Was Insider schon lange vermuten, scheint sich nun zu bestätigen. Das Tricksen und Betrügen bei der Abgasreinigung war eine abgekartete Sache der Hersteller. Seit Jahren haben sich die deutschen Autobauer offenbar abgesprochen. Es soll geheime Arbeitskreise geben, in denen sich die drei großen Konzerne BMW, Daimler und Volkswagen über den Themen Technik, Kosten und Zulieferer kooperieren, berichtet das Nachrichtenmagazin „Der Spiegel“.
Die Autobauer sollen auch Vereinbarungen über die Abgasreinigung bei Dieselautos getroffen haben. Dabei soll es unter anderem auch um die Größe der Adblue-Tanks in den Fahrzeugen gegangen sein. Adblue ist ein Harnstoff, der in der Abgasreinigung eingesetzt wird, um das giftige Stickoxid (NOX) zu neutralisieren.
Weit über den Grenzwerten
Fest steht: Bei zahlreichen Modellen verschiedener deutscher Hersteller sind die Adblue-Tanks offenbar aus Kostengründen zu klein dimensioniert. Um den Harnstoff nur sparsam einsetzen zu müssen, haben mehrere Autobauer mit sogenannten Thermofenstern gearbeitet.

........

Kurze Übung: Gib den Abschnitt des Textes zur Abgasreinigung beginnend bei „Weit über den“ und endend bei „sogenannten Thermofenstern gearbeitet.“ wieder und tausche dabei „Autobauer“ gegen „Fahrzeughersteller“ aus.

Gespeicherte Datensätze:
........

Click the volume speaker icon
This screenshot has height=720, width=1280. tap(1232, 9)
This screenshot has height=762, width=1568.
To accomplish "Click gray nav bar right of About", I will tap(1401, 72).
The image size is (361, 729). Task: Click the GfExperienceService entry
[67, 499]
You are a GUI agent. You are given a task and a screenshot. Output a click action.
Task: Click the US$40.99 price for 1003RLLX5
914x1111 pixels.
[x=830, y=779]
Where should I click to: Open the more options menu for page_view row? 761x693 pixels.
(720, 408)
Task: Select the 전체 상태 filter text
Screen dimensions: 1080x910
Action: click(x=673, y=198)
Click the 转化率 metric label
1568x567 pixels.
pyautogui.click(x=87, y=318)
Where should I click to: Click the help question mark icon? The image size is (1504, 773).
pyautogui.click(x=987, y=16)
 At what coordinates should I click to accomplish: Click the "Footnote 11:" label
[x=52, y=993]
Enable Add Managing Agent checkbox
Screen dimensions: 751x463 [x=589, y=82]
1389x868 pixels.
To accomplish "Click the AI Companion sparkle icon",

........

Ergebnis der Aufgabe:
Weit über den Grenzwerten
Fest steht: Bei zahlreichen Modellen verschiedener deutscher Hersteller sind die Adblue-Tanks offenbar aus Kostengründen zu klein dimensioniert. Um den Harnstoff nur sparsam einsetzen zu müssen, haben mehrere Fahrzeughersteller mit sogenannten Thermofenstern gearbeitet.